-------- Okunacak metin --------

Kadınla erkeğin dünyasına dışarıdan bakan göz, sevimli bir köpeğe ait. Bilindik bir hikâye. Orta yaşlı yalnız bir kadın. Çevirmenlik yaparak hayatını kazanır. Başka bir evde de yine yalnız yaşayan grafiker bir adam. Yalnız yaşayan insanların garip bir kaderi var metropollerde. İlişkiler doğru düzgün gitmemeye başladıkça yalnızlık bir kader olmaktan çıkıp mazohist bir alışkanlığa dönüşebiliyor. Bizim oyun kahramanları bir şekilde tanışırlar. Şarapları şişe şişe devirdikçe aralarındaki mesafe de azalır. Cumburlop yatağa girerler. Yolda bir köpek görmüşlerdir. Gecenin tatlı büyüsü, köpeği eve almalarını sağlar. Oyunda ilişkinin inişli çıkışlı hallerini, kent insanının sevgi ve bağ kurmaktaki tereddütlerini işte bu tatlı köpeğin gözünden izleriz. Köpek deyip geçmemek lazım. Son derece entelektüel bir hayvancık bu. Kadınla erkek arasında olup biten şeylerin aslında ne türden psikolojik dinamiklerle şekillendiğini bir güzel görmektedir. Yaşanacak şeyleri tahmin etme konusunda da pek marifetlidir. Köpeğin derdi, sıcak bir yuvada kalmak. Dolayısıyla bizimkilerin ilişkisi bozulsun istemez.
Sürprizleri olan bir oyun bu. Bakalım kadınla erkek hayal ettikleri ilişkiyi kurabilecek mi? ‘Köpek, Kadın, Erkek’ ilginç bir oyun. Metin bence ahım şahım bir metin değil. Köpeğin varlığı sıra dışı bir bakış açısı getiriyor ama olayların farklı ve şaşırtıcı bir gözle yorumlanmasını sağlamıyor. Yaşadığımız hayat hakkında birçok zeki çağrışımlar içermekle birlikte aklımızı başımızdan alacak yepyeni bir perspektif sunmuyor. Oyuncular gayet iyi. Rollerin olanakları çerçevesinde başarılı performanslar sergiliyorlar. Ama metin bu. Bu kadar. Zayıf bir yazarlık demeyelim, ama yazar bu seviyede bir hikâye akışını tercih etmiş. Sıkılınacak, beğenilmeyecek bir iş değil. Kemal Aydoğan, rejide metni aşmış. Moda Sahnesi, İstanbul’a nefes aldırdı. Çok iyi prodüksiyonlar yapıyorlar. Toplam tiyatro zekaları ve gustoları örnek teşkil ediyor. Muhteşem bir mekan yaptılar. Gurur duyuyoruz. Bu oyun dünyanın en iddalı oyunu değil. Olmak zorunda da değil. Gayet güzel vakit geçirdik. Sibel Arslan Yeşilay çok iyi bir çevirmen. Kemal çok iyi bir rejisör. ‘Köpek, Kadın, Erkek’ de gayet güzel bir oyun.

-------- Gösterilen bilgiler --------

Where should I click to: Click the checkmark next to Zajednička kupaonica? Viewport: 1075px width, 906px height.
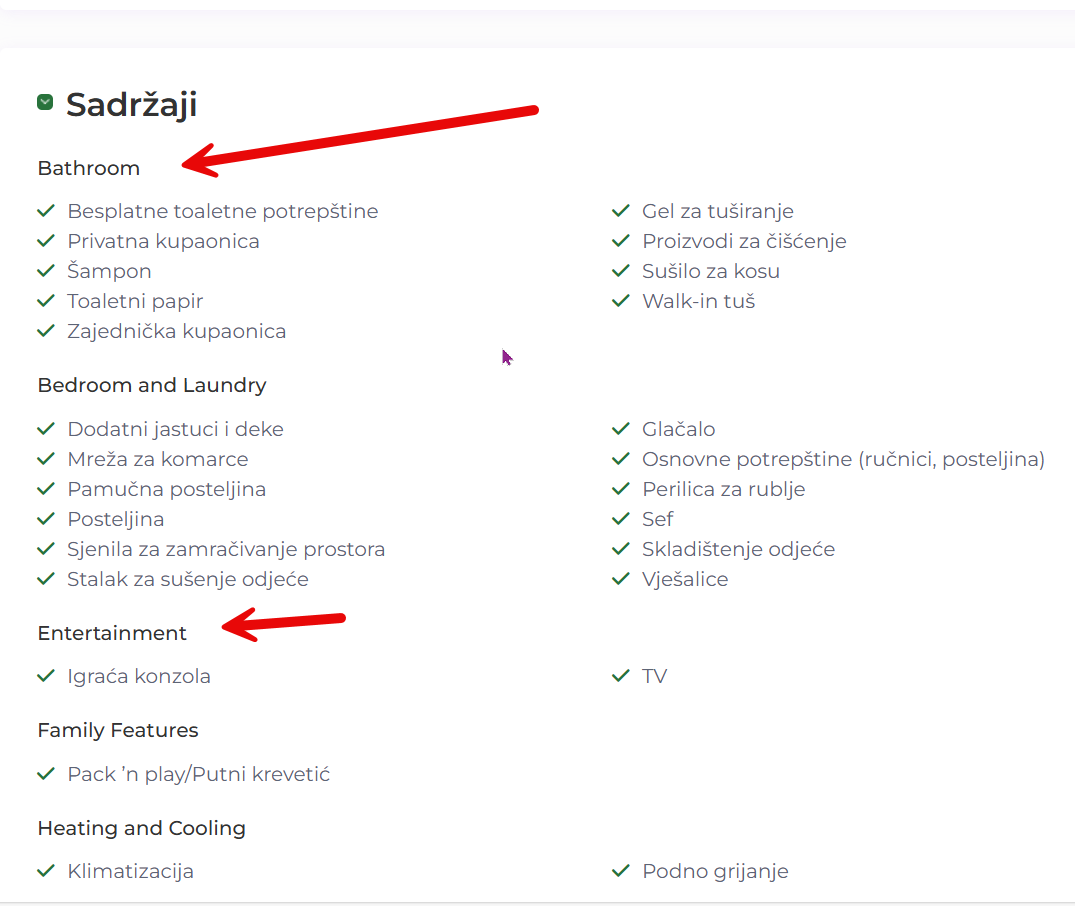pyautogui.click(x=45, y=331)
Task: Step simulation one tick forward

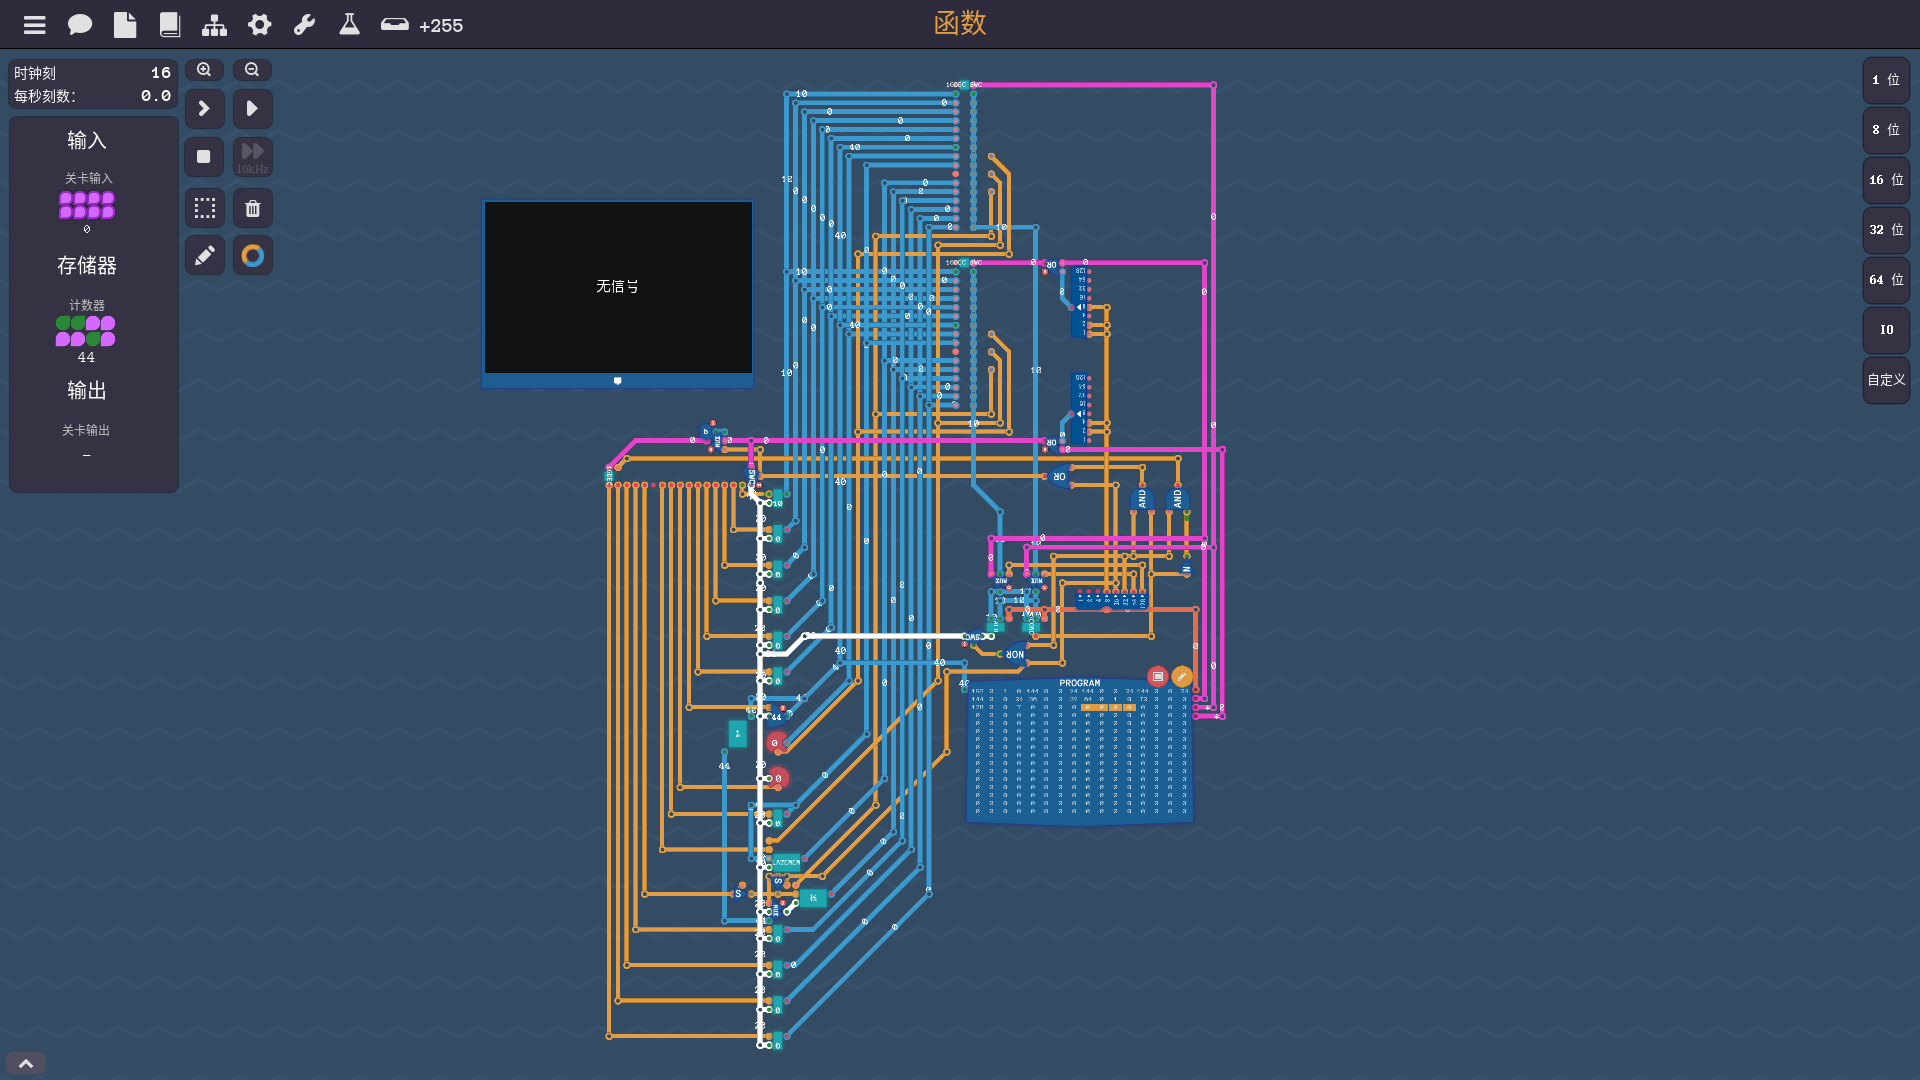Action: click(204, 108)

--------

Yapılacak iş :: Okunacak metindeki “Kadınla erkeğin dünyasına dışarıdan bakan göz” ile başlayan paragrafı, temel bilgilerini koruyarak kısa bir madde listesine dönüştürün.

Görev çıktısı ::
- Kadınla erkeğin dünyasına dışarıdan bakan göz, sevimli bir köpeğe aittir.
- Kahramanlar, çevirmenlik yapan orta yaşlı yalnız bir kadın ile ayrı bir evde yalnız yaşayan grafiker bir adamdır.
- Metropollerde ilişkiler bozuldukça yalnızlık mazohist bir alışkanlığa dönüşebilir.
- İkili tanışır, şarap içtikçe yakınlaşır ve birlikte yatağa girer.
- Yolda gördükleri bir köpeği, gecenin büyüsüyle eve alırlar.
- İlişkinin inişli çıkışlı hâlleri ve kent insanının sevgi ve bağ kurmaktaki tereddütleri bu köpeğin gözünden izlenir.
- Köpek entelektüeldir, ilişkiyi şekillendiren psikolojik dinamikleri görür ve olacakları tahmin etmede beceriklidir.
- Sıcak bir yuvada kalmak istediği için ilişkinin bozulmasını istemez.